Microsoft Corp.'s (NASDAQ:MSFT) MSN and its other online businesses used to be a pretty big deal. They sat at the top of the pack with AOL and Yahoo! Inc. (NASDAQ:YHOO). That was before social networking and video sharing and ... Google Inc. (NASDAQ:GOOG).
Microsoft has brought in new blood to try to resurrect its fallen online operations. But it may take more than a transfusion to get the operations back on their feet.
There is some concern at Microsoft that it became overly focused on online software, like mapping, functionality, while allowing marketing to go to hell.
Microsoft really has three online initiatives but they may not be able to all exist together. There is the old portal business that competes with the likes of AOL and Yahoo!. There is a home grown search engine that competes -- though not very well -- with Google. And there is the Microsoft Live business that helps tether users of Windows and Office to the Internet and get additional interoperability and functions for software that is installed on PCs.
It could be argued that the search feature is the core of the online connection of Office productivity software and Windows operating system users. It is part of the overall efficiency of the Internet. So, search and Live can probably live together and be part of the same overall operation.
This leaves MSN, which has little to offer beyond what users get from AOL and Yahoo!. Since most of the services from these "portals" are free, MSN has to count on advertising revenue to fuel its income. And, as Yahoo! investors have found out recently, that is easier said than done.
Microsoft has two promising online businesses and a portal operation that is running far out of first place in that segment of the market.
Maybe AOL or Yahoo! would buy MSN. It is hard to see what Microsoft should do with it.
Douglas A. McIntyre is a partner at 24/7 Wall St.

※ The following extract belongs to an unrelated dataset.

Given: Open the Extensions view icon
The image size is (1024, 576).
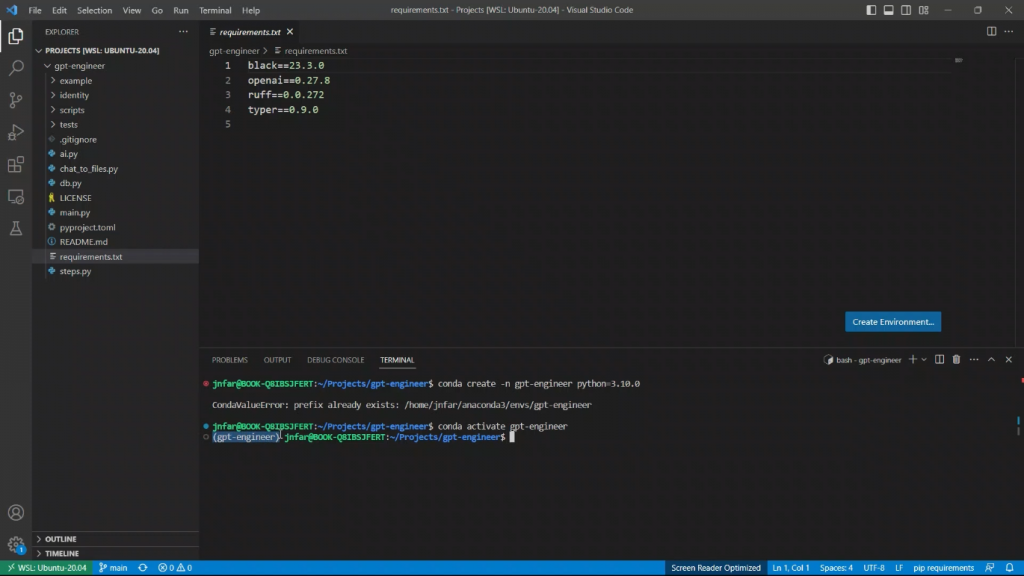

Reader Comments (Page 1 of 1)
12-12-2006 @ 10:18AM
Michael said...
MSN has been irrelevant for years. Portals have been irrelevant for years. MSN was a "play catch up" idea that never caught up. If MS were smart, they would cut their losses and just dump the portal, focus on search and make getting to the search utility easy. Having to type 'search.msn.com' in the address bar is anything but intuitive. Google figured out long ago that making the interface clean, simple and easy to get to, works. But as long as MS is so full of themselves, they will continue to be irrelevant.